Focus on losing weight using strategies that are sustainable:
- Work on eating a healthy diet! Meal replacements are an evidence-based tool that can improve on the amount of weight lost.
- Be active every day! Time matters – try to find an hour a day.
- If medication(s) are used to help lose the weight, they should be continued for long-term treatment.
- Work on stress reduction and get enough sleep.
- Remember that we are here to support you – regular visits have been shown to help people achieve and keep off more weight.
- Don’t get frustrated because you didn’t lose as much weight as you’d hoped!
One of the most common questions I get is whether or not these metabolic adaptations get better over time. Dr. Rosenbaum showed data collected for 6 years showing that they persisted, again supporting the idea that we need to focus on long-term treatment. Hopefully by taking a long-term approach and not worrying about terms like weight loss and maintenance, we can instead focus on improving health, function, wellness and lifespan!
Dr Lazarus,
Thank you so much for your knowledge sharing and continued drive toward lifelong success with chronic disease management of obesity.
I am in the Optimal Treatment phase – and sent a note off Columbia to see if I may qualify for any of their research because I’m having a hard time finding translational medicine. It’s the ‘continue on long term treatment’ I’m looking for guidance on.
I agree, that chronic disease may require chronic medication management, but to use hypertension as an analogy, as BP meds are decreased and BP is monitored, there must be an arm of science that is considering how to optimize obesity where FDA-approved AOMs are concerned – or at least guidance related to dosing for both cost to the consumer and the provision of unnecessary treatment by practitioners.
Here’s me: 54 y.o. perimenopausal, hypothyroid, hypercholesterolemia – overweight last 40 yrs with obesity last 20. 5’4″ – highest weight 216 lbs – set weight at 195 lbs prior to starting oral AOMs. My weight loss with generic forms of Contrave & Qysemia plateaued at 177lbs over 1 year with a goal of 155 lbs, thus started Saxenda 3mg daily for the past 10 months to a weight of 150 lbs. I am currently reducing Saxenda in an attempt to wean myself for the past 6 weeks.

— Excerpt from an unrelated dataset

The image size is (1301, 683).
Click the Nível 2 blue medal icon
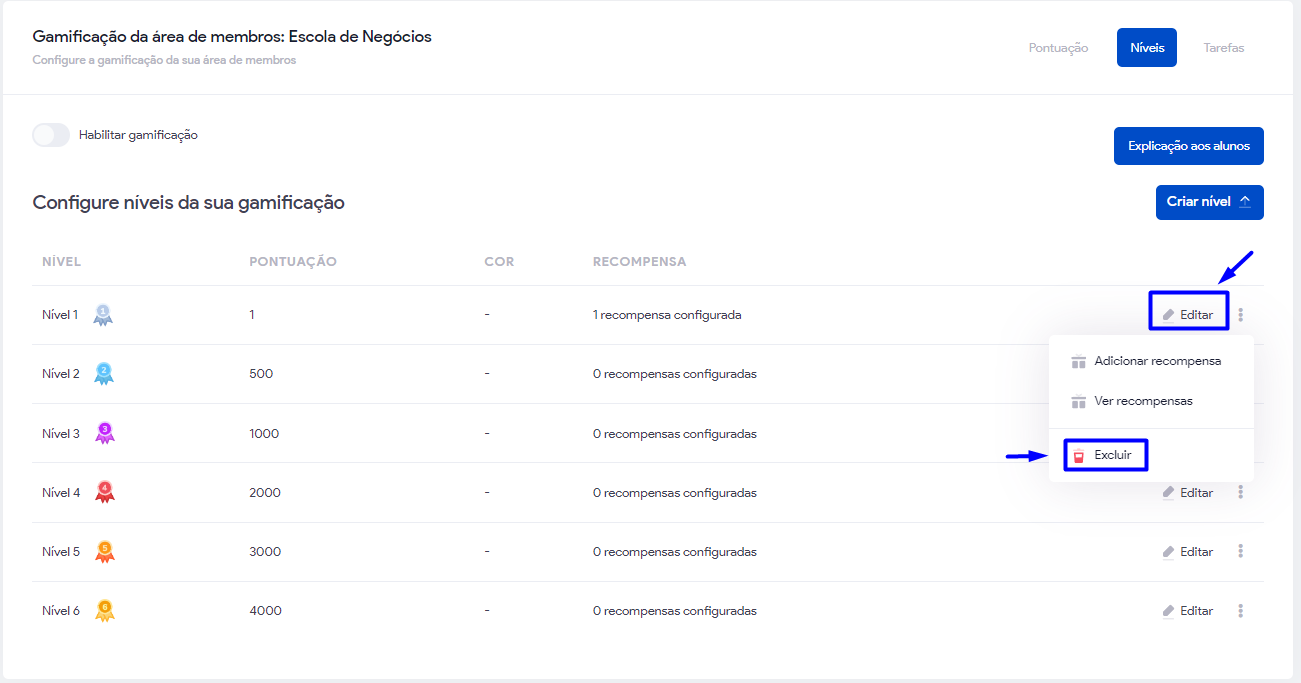(103, 374)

Appetite resurfacing significantly, + sugar cravings, weight increased to 154 lbs in past 2 weeks.
I’m looking for the science or research surrounding the removal of the injectables. There must be some guidance out there other than to keep on the same medications that you lost the weight on. Either dose reduction or how to stop safety, should oral AOMs be stopped first or the injectables, are the GLP-1 inhibitors effective at a lower dose, and how to manage backorder?
I’m so grateful for a moment of your time in sharing your thoughts.
Thank you!
Thanks for the post – we generally continue the same treatment that was used to lose the weight in the first place. For this reason, it is important to choose safe effective treatment(s), whether oral, injectable, or both. It is “off-label” to use a combo (oral / injectable) but that is what we do with other similar diseases like type 2 diabetes. We continue at the treatment dose that was used to lose the weight – not a lower dose. Again, this is the same as diabetes – we don’t lower the dose of the glp-1 once we achieve a target a1c – we continue the treatment dose that was needed to get it there in the first place (ditto for blood pressure, cholesterol, depression, etc.)